*ABOUT THIS EXERCISE*. Pick up the article on test-driven development that appears below, ahead of the listing, and continue writing it from its last sentence.

Douglas Adams’ The Hitchhiker’s Guide to the Galaxy used to be required reading for software developers. Ah, the good old days, when developers shared a sort of cultural literacy! A strange sort, maybe, but a sort nonetheless. Any group of developers could recite quotes from the story on request, or in response to work-related situations that would have engendered panic, if not for the soothing words on the cover of the Guide: “Don’t panic.” Quotes like this one:
“The way [the Nutri-Matic machine] functioned was very interesting. When the Drink button was pressed it made an instant but highly detailed examination of the subject’s taste buds, a spectroscopic analysis of the subject’s metabolism and then sent tiny experimental signals down the neural pathways to the taste centers of the subject’s brain to see what was likely to go down well. However, no one knew quite why it did this because it invariably delivered a cupful of liquid that was almost, but not quite, entirely unlike tea.”
Younger software development professionals have little awareness of the classic science fiction and comedic material that shaped the thinking of earlier generations of practitioners. Few are able to quote Monty Python dialog from memory, or succinctly communicate the salient characteristics of a problem simply by naming a Twilight Zone episode.
It will come as no surprise this can sometimes lead to problems in the application of robust software development techniques.
For example, I’ve noticed many software developers claim to be advocates of test-driven development (TDD) and insist they use TDD in their own work, and yet the way they build code is almost, but not quite, entirely unlike TDD.
What’s TDD anyway?

*DATA SHOWN*.
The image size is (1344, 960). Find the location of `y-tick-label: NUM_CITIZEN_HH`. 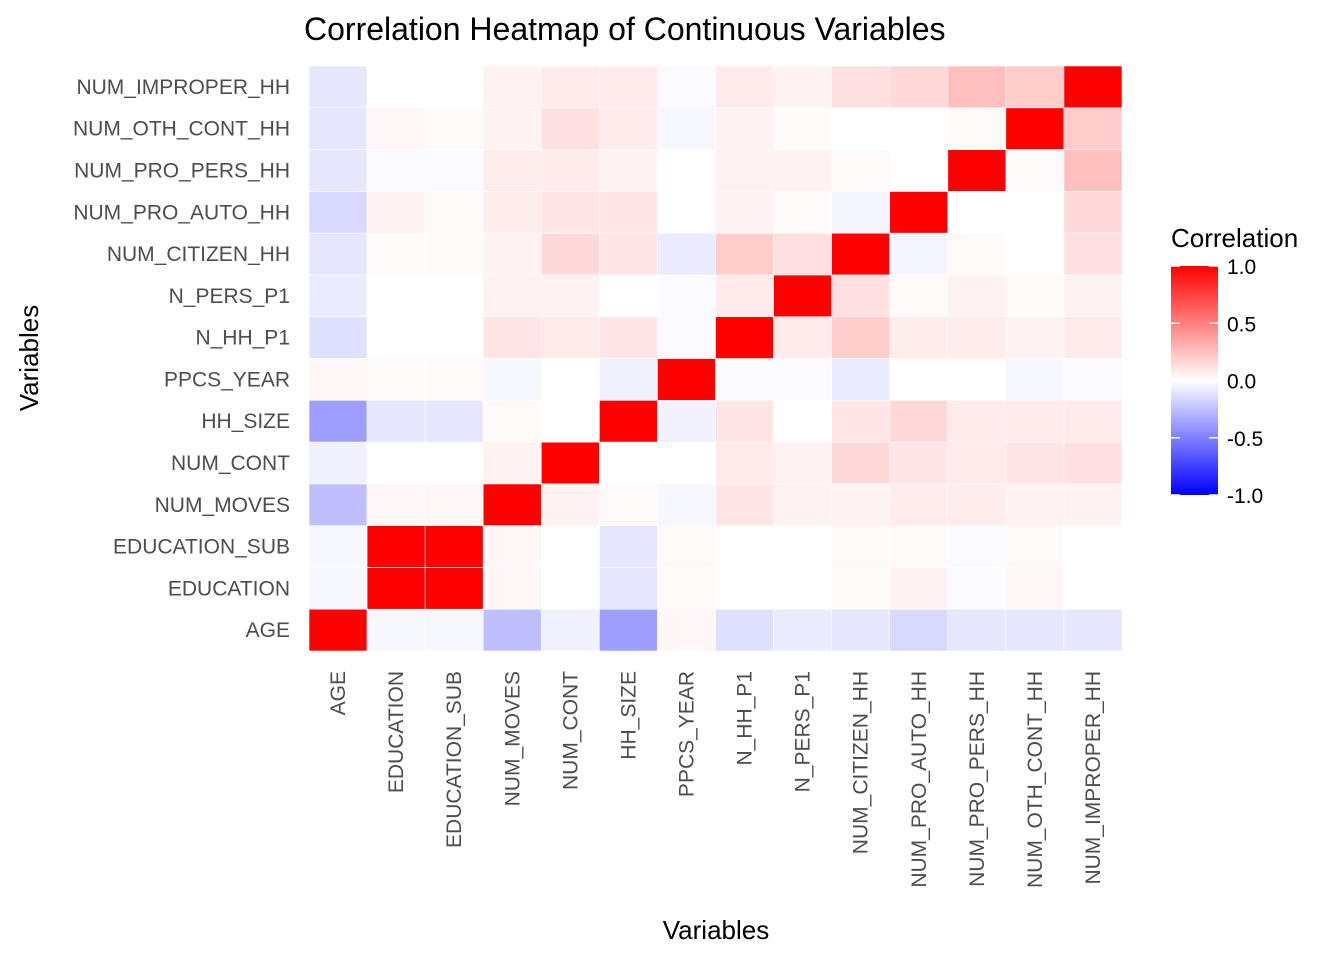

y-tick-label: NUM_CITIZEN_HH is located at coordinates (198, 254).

--

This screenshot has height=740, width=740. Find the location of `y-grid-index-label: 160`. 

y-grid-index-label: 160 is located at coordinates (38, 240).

*EXERCISE RESULT*.
If you ask 10 people what TDD means, you might get 30 different answers. Most of the answers will be internally consistent and some of them will be practical. A few may even resemble TDD to an extent.
FWIW I’ll share what I think TDD means. YMMV. But first let me talk about this other thing for a minute.
There’s an approach to software development whereby we evolve the low-level design of the code incrementally. As it takes shape, the code itself “tells” us how it should be designed, if we would but listen.
Listening to code in this way requires a trained ear. We have to learn how to listen to code, just as we have to train our ears for music or foreign languages.
Or maybe it would be better to say we have to train our noses. People like to talk about code smells. A code smell is a structural pattern in source code that leads us to suspect the design could be improved. It doesn’t necessarily mean there’s a design issue; it’s just a questionable pattern that often points to a design issue, just as an unusual smell in your house might point to a dangerous gas leak or might be nothing more horrible than your neighbor’s cooking.
If we aren’t too sure what those patterns look like, we won’t be too sure what our code is trying to tell us.
And if we don’t know what the code is trying to tell us, we won’t know which refactorings to use to improve the design.
I often work with developers who can stare at a 2,000 line method in Java or C# and feel no anxiety whatsoever. The code is speaking, but they don’t hear the message.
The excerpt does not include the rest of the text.